Written by Jon Worrel

iphone_4_logo  iphone_4_antenna_logo

Contrary to what most cynics are touting

Over the past two days, several reports have flooded the Internet in regards to an experienced phenomenon of the iPhone 4 dropping 3G signal when gripped in the left hand. The problem is attributed to the user’s hand serving as an electromagnetic “bridge” between the two separate antennas on the device’s outer bezel.

As Steve Jobs pointed out in his recent email reply to an ordinary iPhone 4 customer, Apple is aware of the issue and is convincing users to change their phone holding habits and adjust to new physical gripping locations.

"Gripping any phone will result in some attenuation of its antenna performance, with certain places being worse than others depending on the placement of the antennas. This is a fact of life for every wireless phone," Jobs wrote. "If you ever experience this on your iPhone 4, avoid gripping it in the lower left corner in a way that covers both sides of the black strip in the metal band, or simply use one of many available cases."

Although the cause of the issue is currently under heavy speculation at this point, we do know that this issue is certainly not new and has made previous appearances with the iPhone 3G, iPhone 3GS and Google Nexus One during their respective launches. ArsTechnica has pointed out that Spencer Webb, an antenna engineer with Antennasys Inc, explained in a blog post that the placement of antennas is predicated partly on the FCC and carrier testing requirements. Therefore, Apple’s design isn’t entirely new to the market and the company shouldn’t be regarded as an official source of the problem.

We recently took a trip to Chicago, Illinois, one of the larger metropolitan hotspots of US wireless competition that has successfully exhibited Sprint’s new 4G WiMAX network as an optimal network of choice. From what we’ve come to understand, AT&T has recently increased the city’s wireless capacity of its own 3G mobile broadband network, enabling better connectivity and speed, as well as improved in-building coverage. In particular, the company added capacity to the 850MHz spectrum on more than 700 sites and added a distributed antenna system in the Loop, which will be used in addition to the 1900MHz spectrum already serving Chicago area customers.
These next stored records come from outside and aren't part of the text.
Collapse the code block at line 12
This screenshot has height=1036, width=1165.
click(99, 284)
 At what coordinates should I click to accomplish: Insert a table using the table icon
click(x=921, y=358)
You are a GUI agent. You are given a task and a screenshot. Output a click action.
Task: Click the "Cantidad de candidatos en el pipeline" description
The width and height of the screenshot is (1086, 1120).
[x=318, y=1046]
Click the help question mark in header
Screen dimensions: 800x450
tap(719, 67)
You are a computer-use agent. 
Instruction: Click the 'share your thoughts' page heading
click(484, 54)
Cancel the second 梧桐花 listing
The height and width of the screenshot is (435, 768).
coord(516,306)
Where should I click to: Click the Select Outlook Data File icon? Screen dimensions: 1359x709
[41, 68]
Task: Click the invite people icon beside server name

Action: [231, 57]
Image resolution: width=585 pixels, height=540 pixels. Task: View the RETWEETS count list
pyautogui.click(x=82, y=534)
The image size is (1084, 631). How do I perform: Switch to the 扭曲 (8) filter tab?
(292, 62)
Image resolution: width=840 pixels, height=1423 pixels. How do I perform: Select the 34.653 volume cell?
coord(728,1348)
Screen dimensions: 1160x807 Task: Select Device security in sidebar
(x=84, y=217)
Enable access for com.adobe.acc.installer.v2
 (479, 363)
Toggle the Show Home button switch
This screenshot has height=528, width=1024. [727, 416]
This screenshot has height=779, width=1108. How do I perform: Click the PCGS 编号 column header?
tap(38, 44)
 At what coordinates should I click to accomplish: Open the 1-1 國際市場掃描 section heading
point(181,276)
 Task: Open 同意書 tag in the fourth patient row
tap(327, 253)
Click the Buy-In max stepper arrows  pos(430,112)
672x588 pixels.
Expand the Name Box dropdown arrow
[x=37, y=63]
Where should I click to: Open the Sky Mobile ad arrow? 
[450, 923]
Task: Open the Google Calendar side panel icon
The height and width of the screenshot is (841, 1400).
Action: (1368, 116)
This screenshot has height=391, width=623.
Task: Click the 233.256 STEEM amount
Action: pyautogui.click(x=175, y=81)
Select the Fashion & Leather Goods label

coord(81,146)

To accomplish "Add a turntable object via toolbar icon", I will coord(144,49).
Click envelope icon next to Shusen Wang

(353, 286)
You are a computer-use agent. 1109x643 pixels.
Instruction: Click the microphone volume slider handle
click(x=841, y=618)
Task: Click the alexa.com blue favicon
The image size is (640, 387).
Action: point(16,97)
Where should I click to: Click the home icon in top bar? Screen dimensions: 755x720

During our time in the region’s west suburbs, we ran the FCC’s Mobile Broadband Test and unexpectedly discovered our highest mobile broadband download speeds to date. In a world where our iPhone 3GS has never experienced a download speed higher than the 3Mbps mark, our speed test concluded at 3.29Mbps down and 0.27Mbps up with a latency of 1524ms.


It’s also important to note that our iPhone 3GS rarely ever saw speeds above the 2.20Mbps download mark and has certainly never seen upload speeds above 0.28Mbps. Mobile broadband speed tests have been run within the 24-hour length of the day in various coastal regions of Los Angeles and Orange County, as well as inland cities connecting major freeway arteries that attract large businesses and enterprises.

In contrast, our initial iPhone 4 tests in exactly the same location resulted in an average of 1.79Mbps down and 1.21Mbps up with a latency of just 260ms.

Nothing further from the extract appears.